Great video as always, but the product is not cinnamaldehyde, it is not even an aldehyde
lmao. Now you've got me wondering what the heck was I thinking?!
Hi
Wow, that next week reaction looks crazy! Seems like a kind of retro-Friedel Crafts alkylation. My guess is, acid protonates the aromatic carbon holding the tertbutyl (which has more electrinuc density due to OH donating group), then the aromatic ring is restored by kicking out the tertbutyl gropu as a tertiary carbocation, which then forms isobutene in an E1 reaction, libersting a proton
You are absolutely crushing it!
yay, i this was the first mechanism i was able to come up with pretty much on my own!

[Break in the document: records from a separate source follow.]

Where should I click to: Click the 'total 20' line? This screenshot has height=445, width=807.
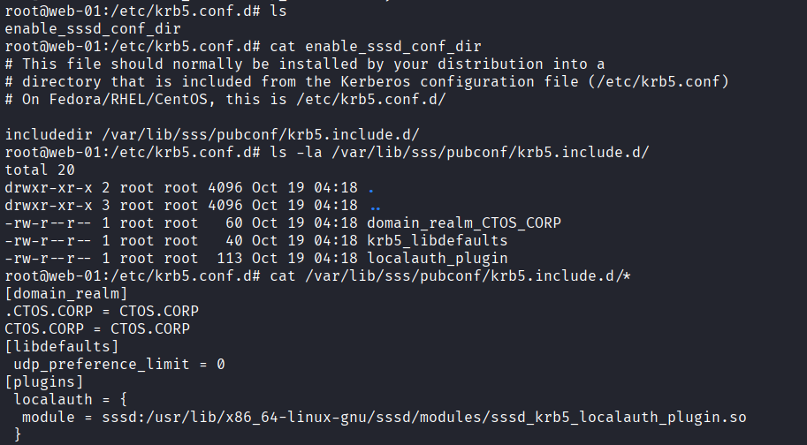click(x=40, y=170)
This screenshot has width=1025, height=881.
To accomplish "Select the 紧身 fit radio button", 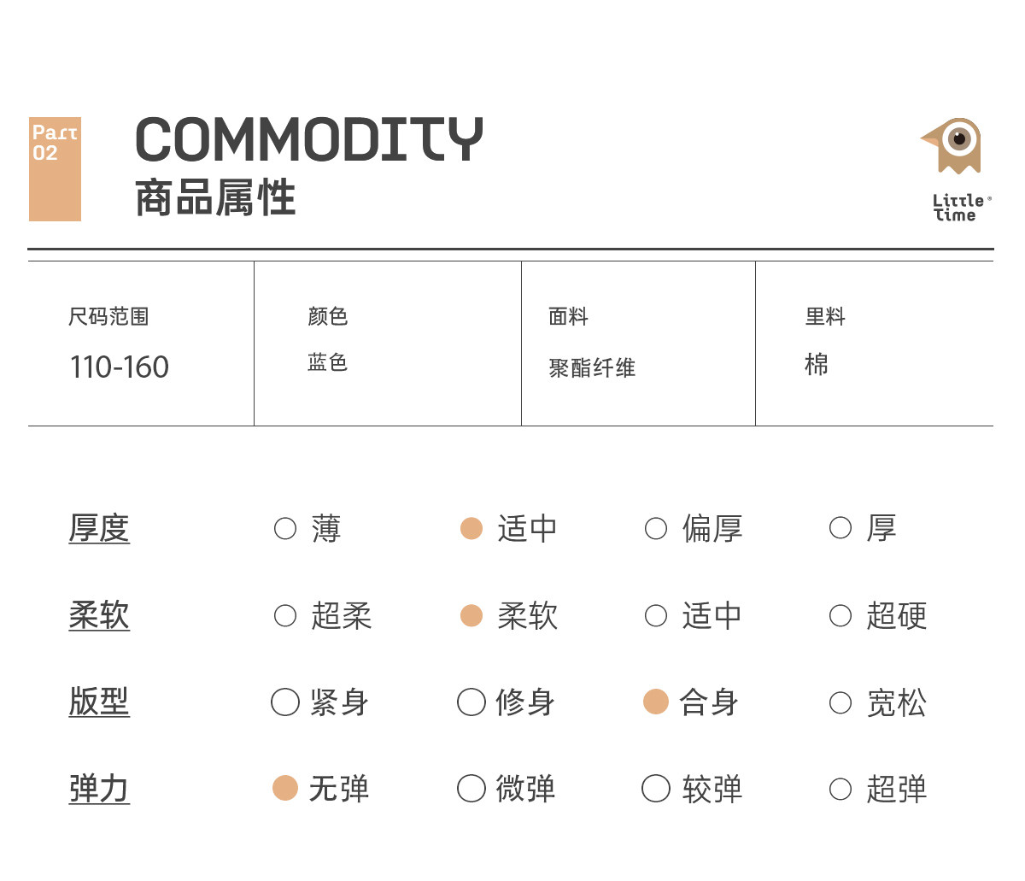I will [x=285, y=702].
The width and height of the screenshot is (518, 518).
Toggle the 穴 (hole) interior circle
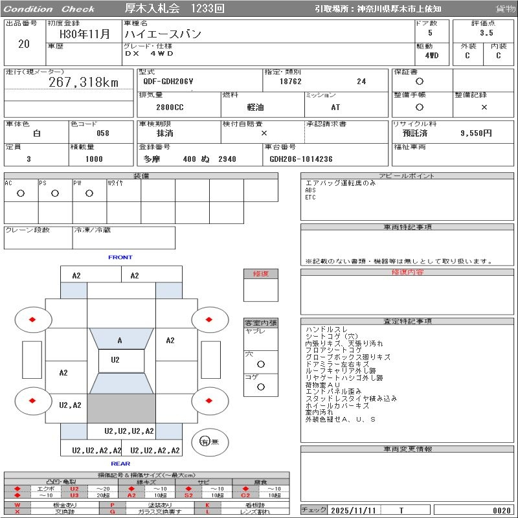(260, 365)
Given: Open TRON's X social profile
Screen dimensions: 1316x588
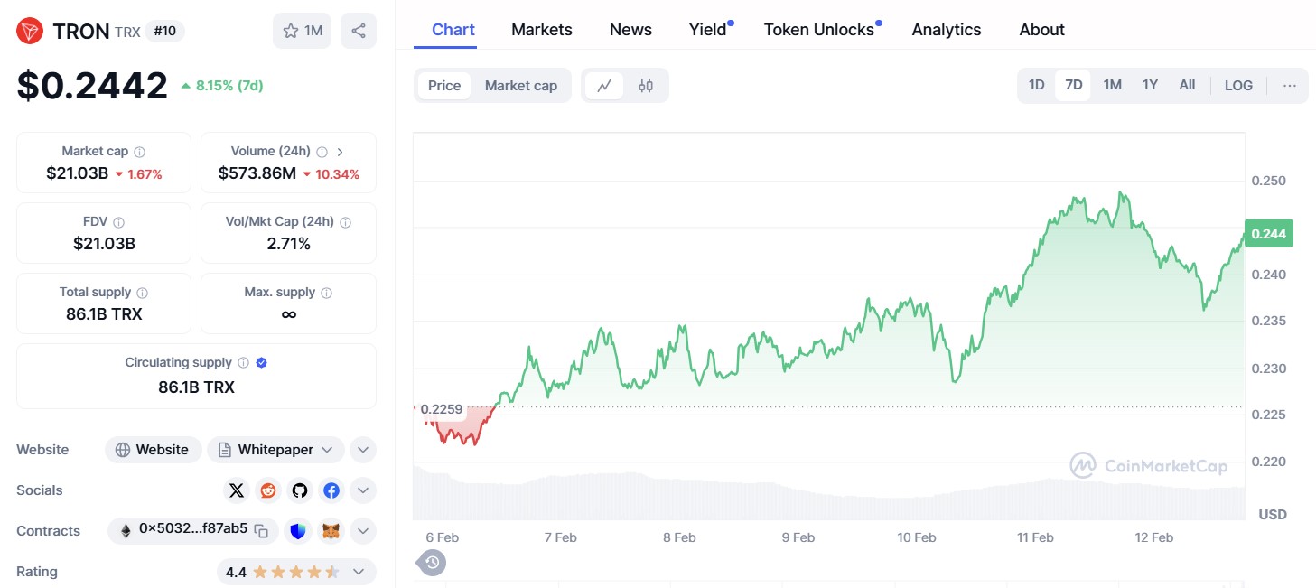Looking at the screenshot, I should (x=236, y=490).
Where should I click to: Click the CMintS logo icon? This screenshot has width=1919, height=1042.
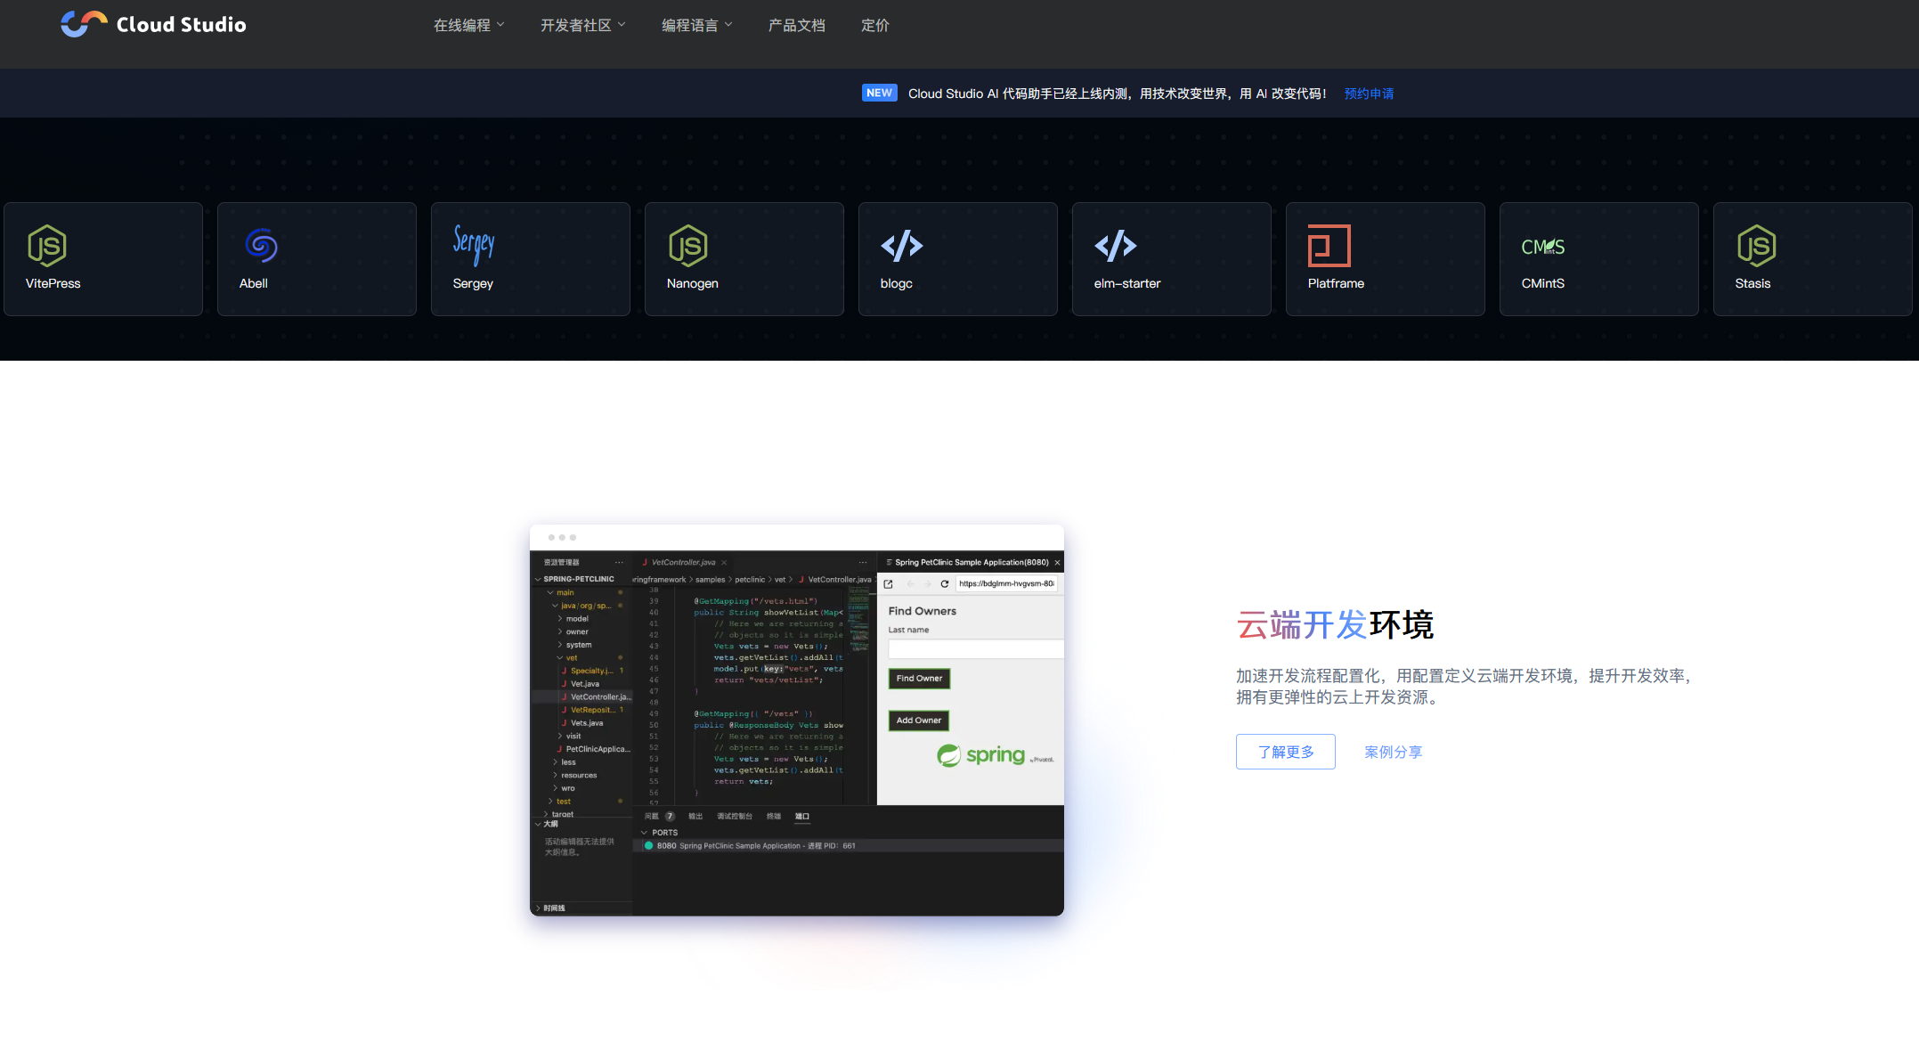[x=1542, y=247]
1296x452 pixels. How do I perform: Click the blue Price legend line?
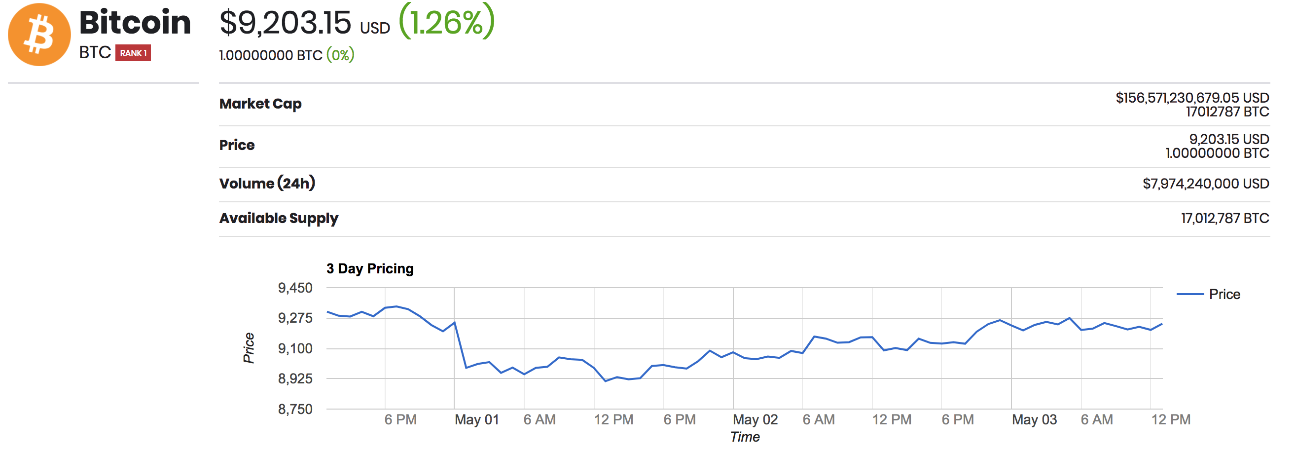[1190, 294]
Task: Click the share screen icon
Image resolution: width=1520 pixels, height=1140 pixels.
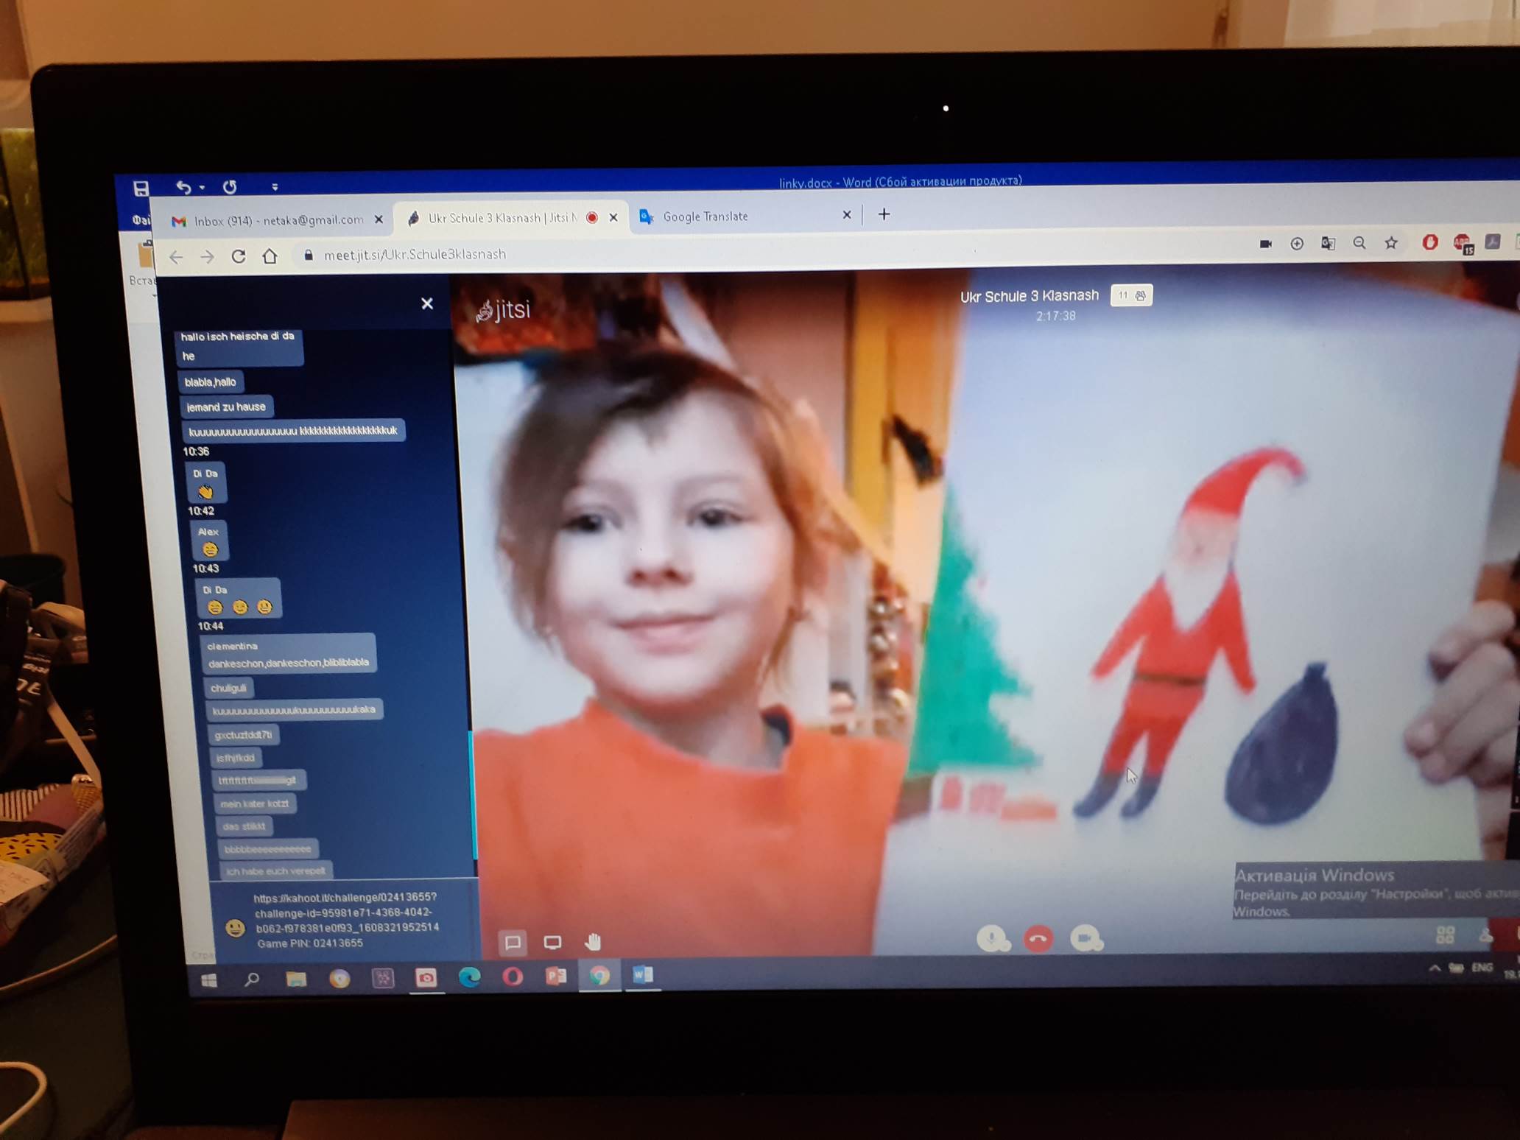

Boom! That's awesome news. Excited to see you get next week's mechanism too!
@@rojaslab I'll try!
Why do you suggest the E2 mechanism for the formation of the double bond instead of E1cb, which is typical of aldol condensation?
This is a really excellent question. I have a long answer that will likely be unsatisfactory to many organic chemists. To start, I'm an INORGANIC chemist by training, and that means that the way I think about chemical reactivity is a bit different than trained organic chemists. I like to think about elimination reactions as a spectrum. On one end of the spectrum are E1 mechanisms being unimolecular, E2 mechanisms being somewhere in the middle of the spectrum as I've shown in the video, and then E1cb mechanisms being on the opposite end of the spectrum. You're absolutely right that aldol condensation reactions are typically taught as E1cb mechanisms, but for me, I've never really understood the point. To me, the transformation and the pathway are the same, the existence of the intermediate enolate/carbanion is really the differentiating factor. As an inorganic chemist, this subtle difference is irrelevant to me, especially since I don't think the enolate formation would be reversible and I don't think the final step in the E1cb mechanism would be the rate-determining step. I also think E1cb mechanisms require very basic conditions and while NaOH is obviously a strong base, since the reaction is in EtOH, that base will only be sparingly soluble limiting the basicity of the solution. Therefore, I think it's an interesting discussion to have that, to me, isn't really important in the long run. Because you get the same thing no matter what. I'm sure these statements are offending the world of organic chemists, but I'm used to that as an inorganic chemist. To be fair, I'd also be willing to fight anyone who suggests something like the Jahn-Teller effect is real, thus offending a host of inorganic chemists as well.
That next one looks similar to the cumene process.
The cumene process is pretty cool! This proceed through a more familiar and fundamental mechanism though!
So you want me to dissolve NaOH in EtOH😮💨
Haha. I didn’t say any of this would be fun!
Funny lol enolate chemistry I thinky
You got it! But do you remember what the reaction is called?
@@rojaslabis it a Michael addition ? Or aldol the product is a 1,3 relationship so I think aldol since Michael is 1,4 I think
this reaction is routinely performed by undergraduate students, but the product they isolate is dibenzylideneacetone. maybe you'd be able to get this product with excess acetone present
I think it would depend on the stoichiometry and order in which the reagents were added. But that’s a great idea for a future mechanism problem!